From Scientific American:
It is Sunday night. The Medicated American—let’s call her Julie, and let’s place her in Winterset, Iowa—is getting ready for bed. Monday morning and its attendant pressures—the rush to get out of the house, the long commute, the bustle of the office—loom. She opens the cabinet of the bathroom vanity, removes a medicine bottle and taps a pill into her palm. She fills a glass of water, places the colorful pill in her mouth and swallows. The little pill could be any one of 30 available drugs used as antidepressants—such as Prozac or Zoloft or Paxil or Celexa or Lexapro or Luvox or Buspar or Nardil or Elavil or Sinequan or Pamelor or Serzone or Desyrel or Norpramin or Tofranil or Adapin or Vivactil or Ludiomil or Endep or Parnate or Remeron. The pill makes a slight flutter as it passes down her throat.

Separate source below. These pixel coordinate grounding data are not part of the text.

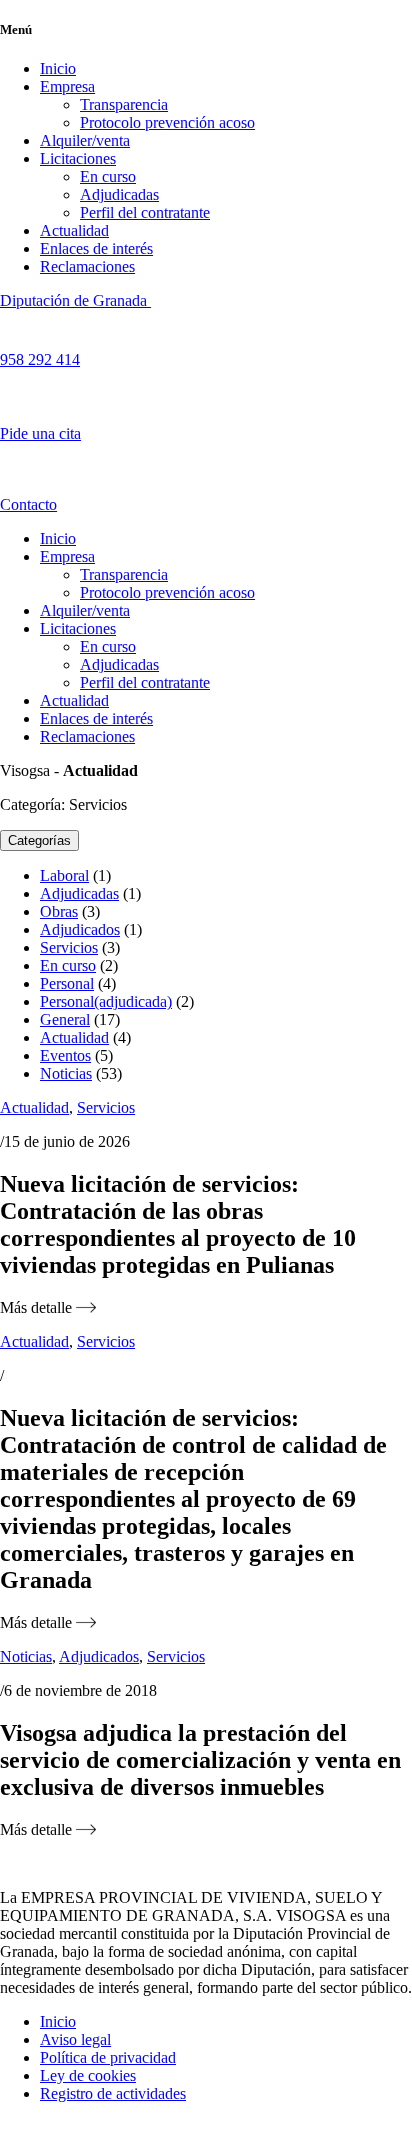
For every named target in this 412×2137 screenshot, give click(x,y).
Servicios (69, 947)
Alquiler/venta (85, 140)
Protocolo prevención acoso (167, 122)
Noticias (66, 1073)
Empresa (67, 86)
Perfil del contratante (145, 212)
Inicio (58, 68)
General (65, 1019)
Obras (59, 911)
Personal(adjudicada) (106, 1001)
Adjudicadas (119, 194)
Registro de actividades (113, 2093)
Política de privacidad (108, 2057)
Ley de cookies (88, 2075)
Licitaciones (78, 158)
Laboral (64, 875)
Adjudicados (80, 929)
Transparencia (124, 104)
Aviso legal (75, 2039)
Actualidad (74, 230)
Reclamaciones (87, 266)
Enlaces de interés (96, 248)
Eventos (65, 1055)
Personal (67, 983)
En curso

Julie examines her face in the mirror and sighs. She hopes that by some Monday morning in the future—if not tomorrow morning, then some mythical, brilliant and shimmering Monday morning a month from now, or two months from now, or three—the pills will have worked some kind of inexorable magic. Corrected a chemical imbalance, or something, as the Zoloft commercial had said. “Zoloft, a prescription medicine, can help. It works to correct chemical imbalances in the brain,” the voiceover on the ad had intoned. Julie didn’t know she had a chemical imbalance, nor does she actually know what one is, and it had never really occurred to her that she could have a mental illness (could she?). But she does hope, fervently, that her life will become a little easier, a little less stressed—soon. She hopes, desperately, that the pills will make her feel better—that the little white powder hidden in the green capsule will dissolve in her stomach, enter her bloodstream, travel to her brain and do something. Brushing her teeth, she hopes that one day she will simply feel better.